* Task details *
From the records below, give the number of lines that include the word "agent". Add no other words.

* Records for this task *

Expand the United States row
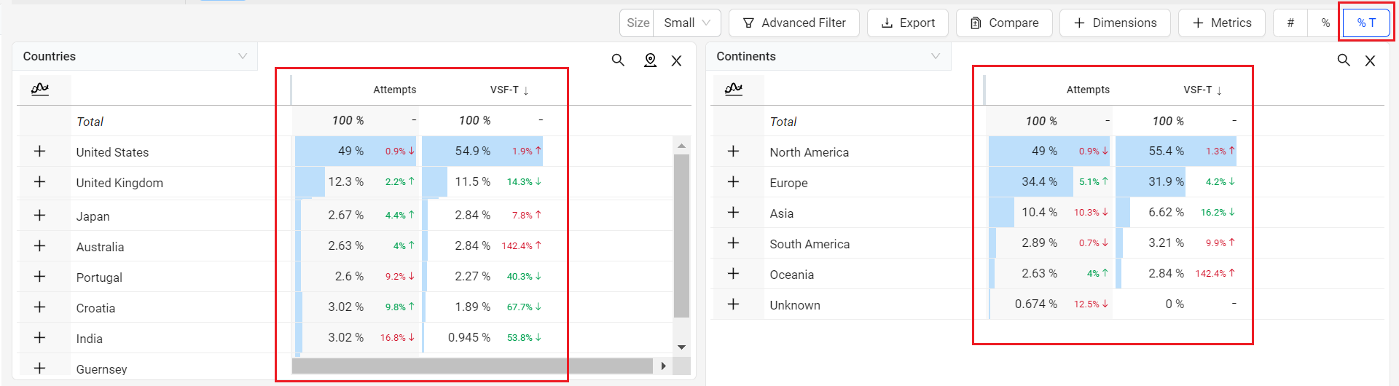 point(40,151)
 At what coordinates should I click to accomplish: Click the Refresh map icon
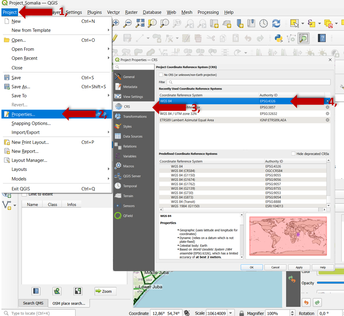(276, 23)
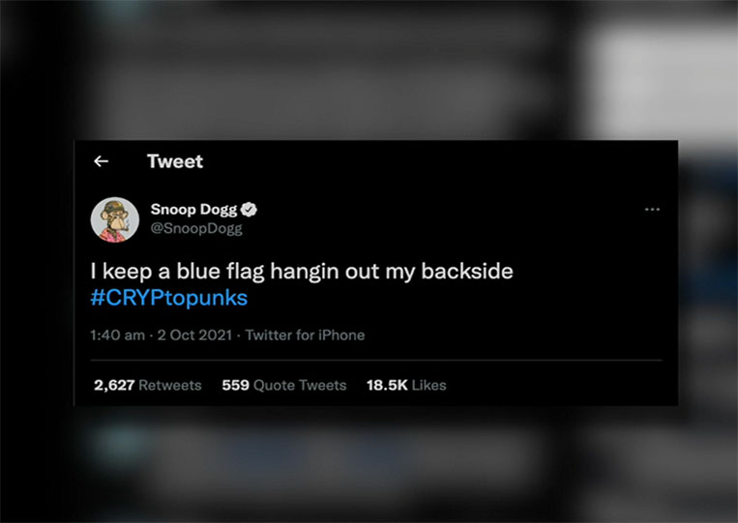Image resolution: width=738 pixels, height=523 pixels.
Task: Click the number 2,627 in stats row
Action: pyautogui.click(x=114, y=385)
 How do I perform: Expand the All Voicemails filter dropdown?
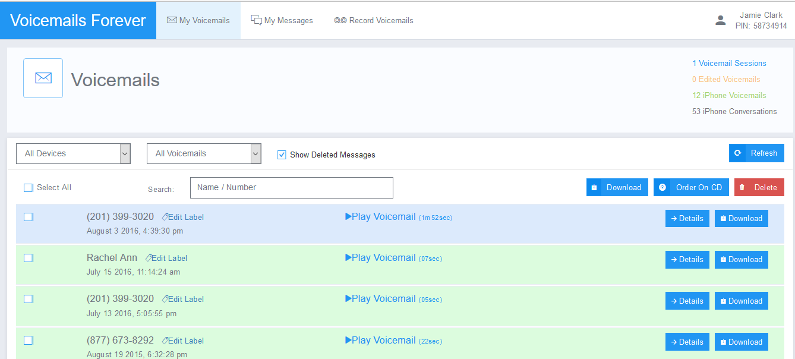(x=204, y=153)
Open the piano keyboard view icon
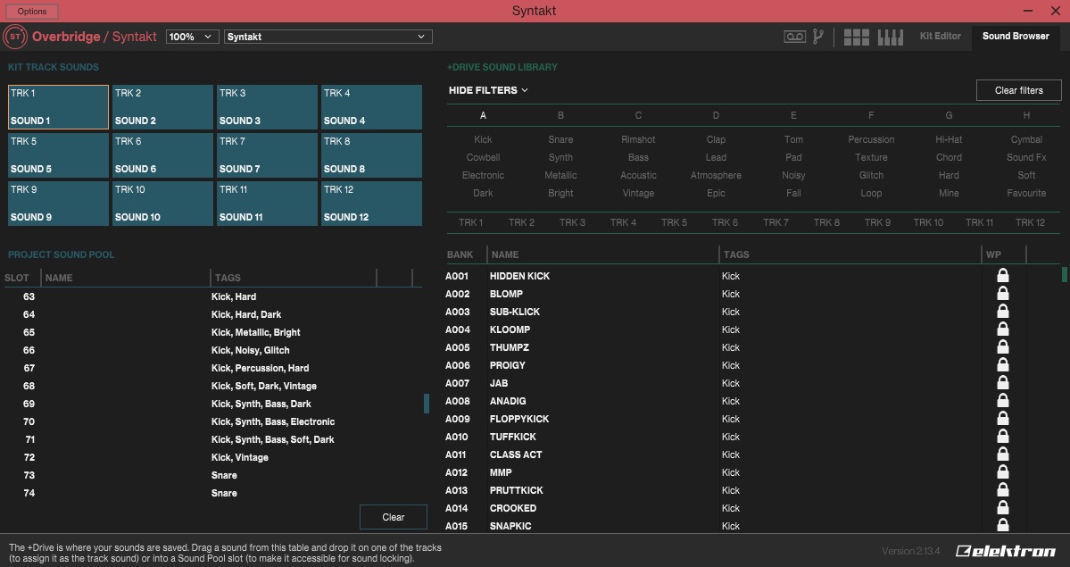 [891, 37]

--

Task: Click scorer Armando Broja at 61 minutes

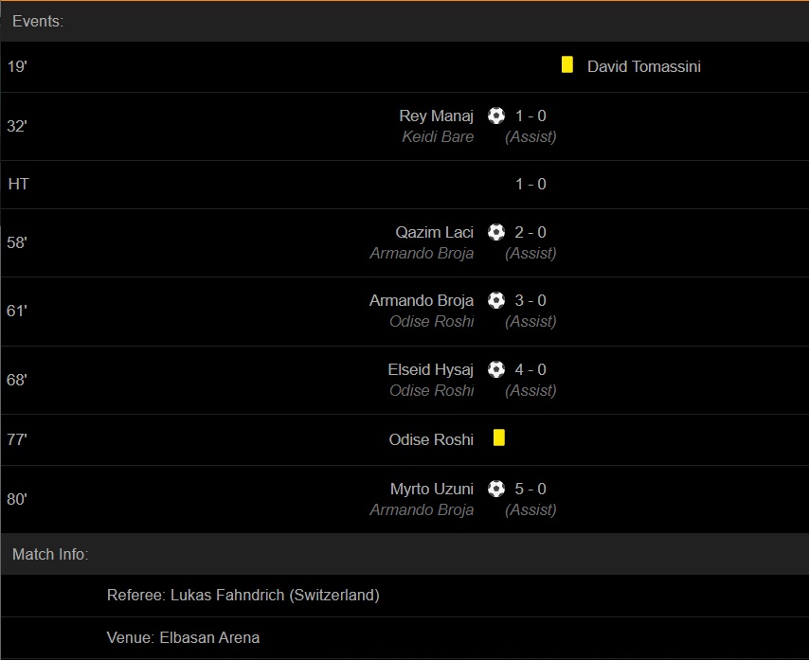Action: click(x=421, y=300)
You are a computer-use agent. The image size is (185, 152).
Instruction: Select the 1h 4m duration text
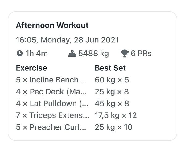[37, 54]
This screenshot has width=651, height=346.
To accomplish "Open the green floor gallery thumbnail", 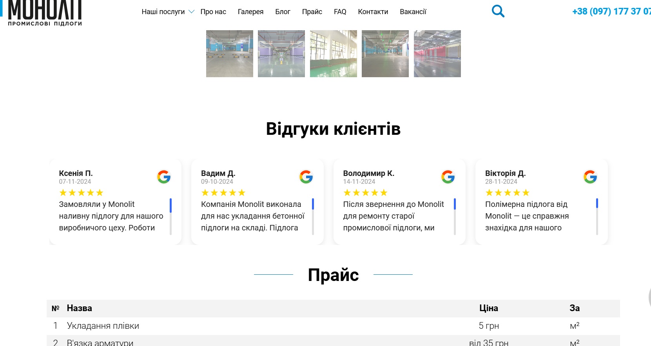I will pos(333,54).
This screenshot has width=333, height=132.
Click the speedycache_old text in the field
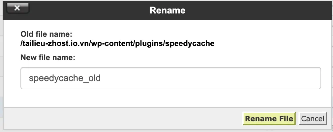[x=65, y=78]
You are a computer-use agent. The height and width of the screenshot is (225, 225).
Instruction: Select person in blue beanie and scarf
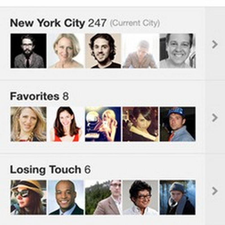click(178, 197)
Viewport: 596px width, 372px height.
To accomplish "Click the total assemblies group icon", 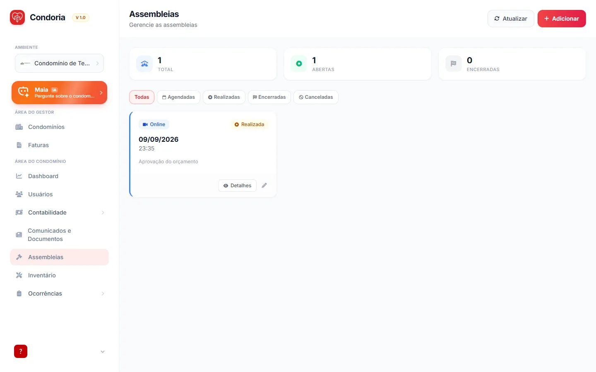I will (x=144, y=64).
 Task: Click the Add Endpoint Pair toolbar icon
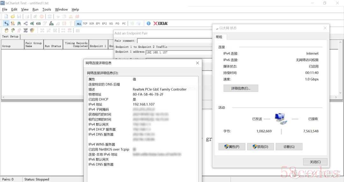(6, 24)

--

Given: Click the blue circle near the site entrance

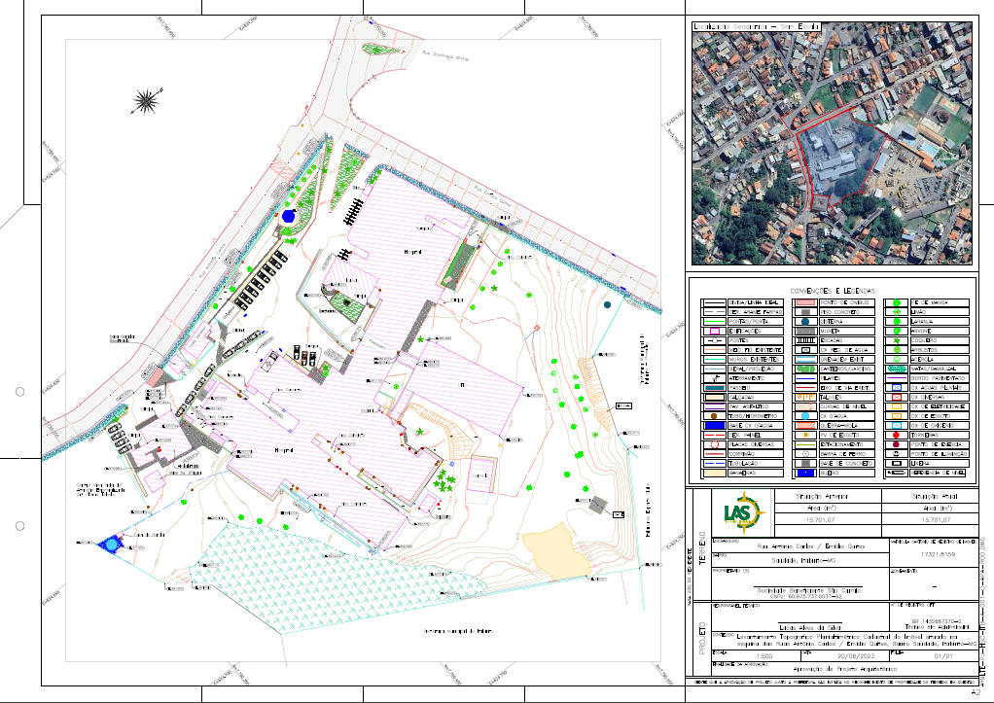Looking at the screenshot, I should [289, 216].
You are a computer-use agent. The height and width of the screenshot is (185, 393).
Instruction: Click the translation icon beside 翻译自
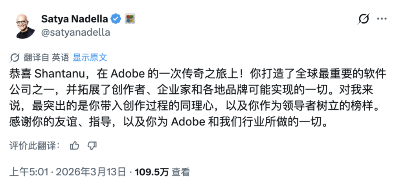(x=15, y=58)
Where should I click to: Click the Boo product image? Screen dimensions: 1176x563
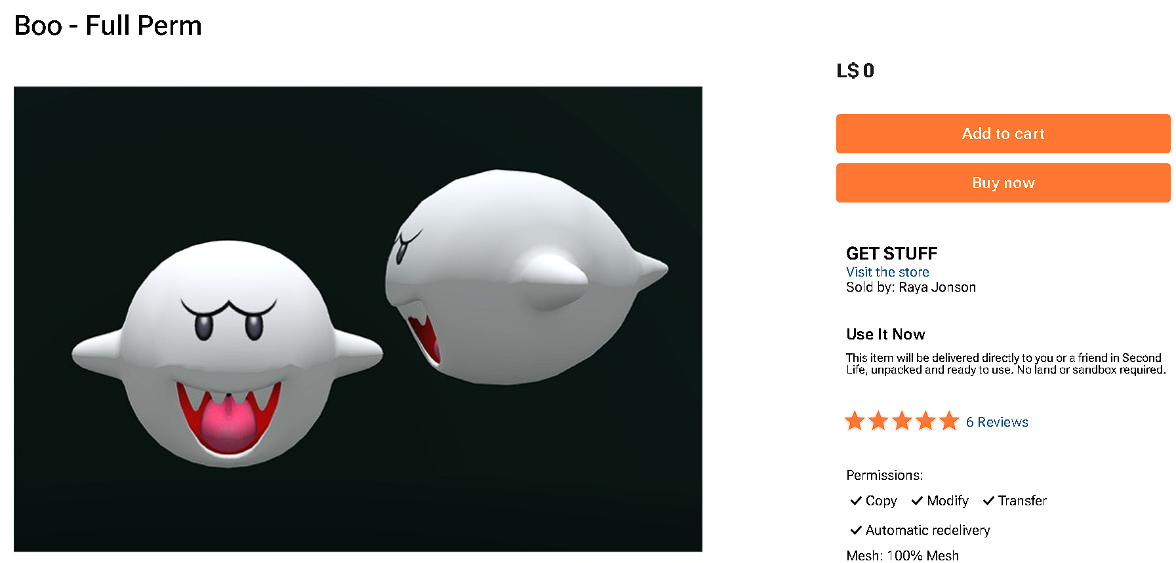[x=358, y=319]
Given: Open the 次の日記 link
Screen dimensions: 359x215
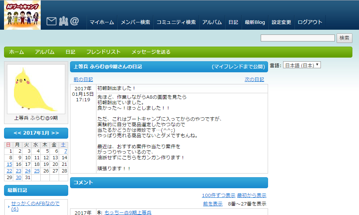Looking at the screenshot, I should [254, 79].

* Exercise response *
3